Il primo è la presenza di eventuali formazioni ribassiste, nel caso dello S&P500 una figura di questo tipo effettivamente c'è, sul grafico mensile infatti tra dicembre e gennaio si era disegnata una figura "bearish engulfing", completata poi ad aprile con la violazione, in chiusura mensile, dei minimi di gennaio a 4223 punti. La presenza del "bullish engulfing" informa della stanchezza del trend rialzista precedente ma non fornisce obiettivi per il ribasso.

Un ulteriore segnale ribassista è venuto a metà maggio con la violazione in area 4070 della media mobile esponenziale a 100 settimane. Quella a 200 settimane, dimostratasi cruciale a gennaio 2016 e a dicembre 2018, è però ancora relativamente lontana, passante a 3630 punti.

Anche in termini di ritracciamenti per adesso il ribasso non ha fatto grossi danni. I ritracciamenti di Fibonacci calcolati dai minimi del 2009 forniscono un primo supporto, quello del 23,6%, a 3840 punti circa. Il supporto è stato testato pienamente venerdì ma ha tenuto in chiusura di settimana (registrata a 3.901,36).

C'è poi un altro elemento decisamente interessante, i prezzi si sono mossi dal massimo del 4 gennaio all'interno di un canale ribassista, una coppia di linee parallele che ha contenuto le oscillazioni dei prezzi. La linea superiore unisce il top del 4 gennaio e quello del 29 marzo, la parallela è tracciata dal minimo del 24 febbraio. Questa linea transita oggi (20 maggio) a 3925 circa. La linea di supporto è stata violata quindi l'11, il 12, il 18, il 19 e il 20 maggio, ma mai in modo netto.

Se l'indice riuscirà a rientrare all'interno del canale si riaprirebbe la possibilità di essere in presenza di un "flag" in formazione. Un "flag" altro non è che un canale che interrompe, senza invertirla, la tendenza precedente, in questo caso quella partita dai minimi del 2020.

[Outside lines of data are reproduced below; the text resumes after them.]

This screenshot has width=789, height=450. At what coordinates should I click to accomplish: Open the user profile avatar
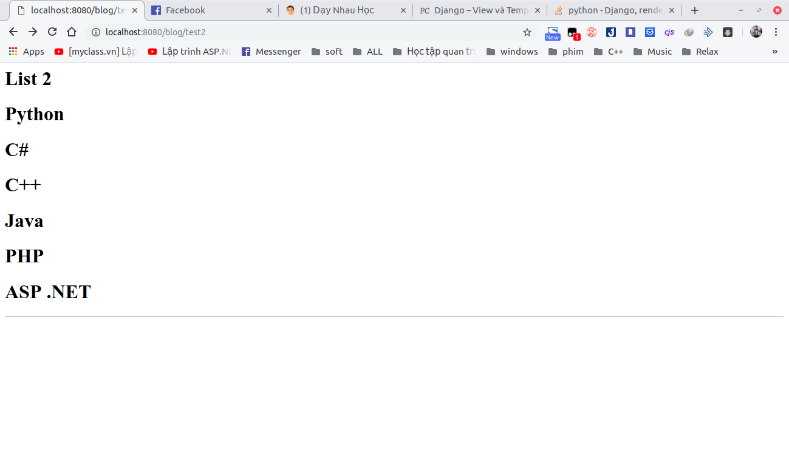coord(756,32)
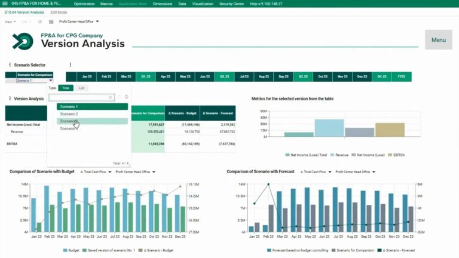Image resolution: width=459 pixels, height=258 pixels.
Task: Open Version Analysis three-dot options
Action: click(10, 99)
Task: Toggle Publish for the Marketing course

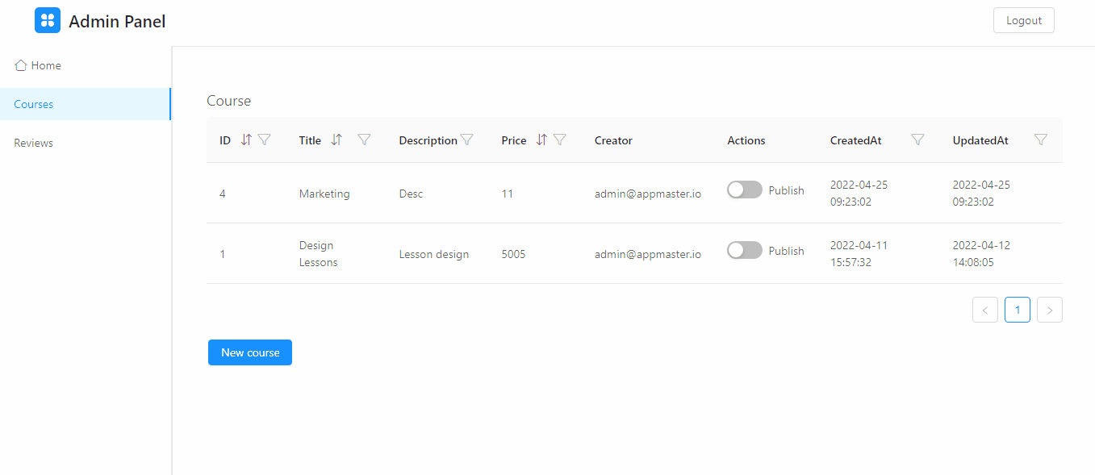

La strada per completare il "flag", ovvero superarne il lato alto, attualmente passante a 4520 punti, e segnalare la ripresa dell'uptrend di medio lungo periodo, è tormentata. Prima resistenza a 4091, top del 17 maggio, poi a 4220, linea mediana del "flag", infine appunto a 4520 punti.

Ricapitolando

Ricapitolando, una chiusura di seduta sotto area 3840 la situazione precipiterebbe e diverrebbe probabile il test del 38,2% di ritracciamento (percentuale successiva al 23,6% nella scala di Fibonacci) del rialzo dal 2009, posto a 3230 punti circa. Una chiusura oltre area 4090 potrebbe invece portare al test di 4220.

Quanto è probabile il completamento del "flag"? Al momento si tratta di una ipotesi remota, più probabile che i prezzi tentino un rimbalzo ma alla fine debbano arrendersi ai tanti fattori ribassisti che gravano sul mercato in questa fase.

Da non sottovalutare il fatto che questa settimana c'è stato l'incrocio ribassista delle medie mobili esponenziali a 100 e a 200 giorni, che erano incrociate al rialzo da giugno del 2020. Se uno scenario immediatamente ribassista è stato probabilmente evitato dalla reazione vista venerdì, uno completamente rialzista è altamente improbabile.

Ragionevolmente un eventuale/probabile rimbalzo sarebbe da considerare un'occasione per leccarsi le ferite e avviare strategie atte a guadagnare sul ribasso (etf short, acquisto opzioni put o vendita di call, vendita di future...), da iniziare ad attivare tra i 4200 e i 4400 punti di S&P500 e poi da confermare in caso di discese al di sotto di area 3850.